O número de candidaturas registradas para as eleições de 2026 caiu para 20.501, segundo dados da Justiça Eleitoral. Este valor representa uma redução de 30% em comparação com as 29.262 candidaturas registradas em 2022. A queda marca a primeira diminuição em duas décadas.
A redução no número de nomes decorre de alterações na legislação eleitoral implementadas recentemente. Um dos fatores é a cláusula de desempenho, que exige dos partidos o alcance de resultados específicos para acesso a recursos e funcionamento parlamentar.
Para 2026, a regra exige, entre outros critérios, a eleição de pelo menos 13 deputados federais ou a obtenção de 2,5% dos votos válidos para a Câmara dos Deputados, distribuídos em um terço dos Estados. Essa medida pressiona as legendas menores e força a reorganização do sistema partidário.
Outra mudança envolve a formação de federações partidárias.
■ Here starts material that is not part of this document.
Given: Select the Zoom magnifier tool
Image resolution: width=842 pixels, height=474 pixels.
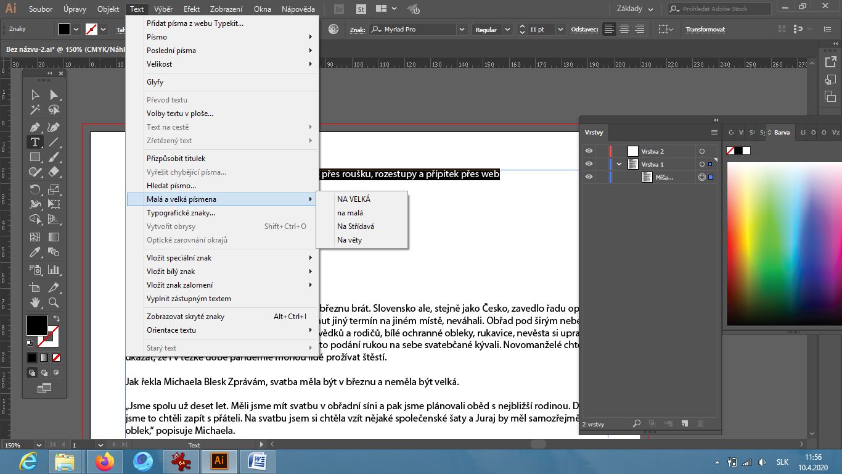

Diferentemente das coligações, as federações obrigam a permanência dos partidos unidos por quatro anos, fazendo com que atuem conjuntamente em eleições proporcionais e diminuindo a necessidade de chapas independentes.
Além disso, a legislação atual estabelece um limite para o registro de candidatos por partido ou federação, equivalente ao dobro das vagas em disputa, acrescido de um candidato. Essa regra limitou diretamente os nomes que podem concorrer, paralelamente à concentração do sistema partidário.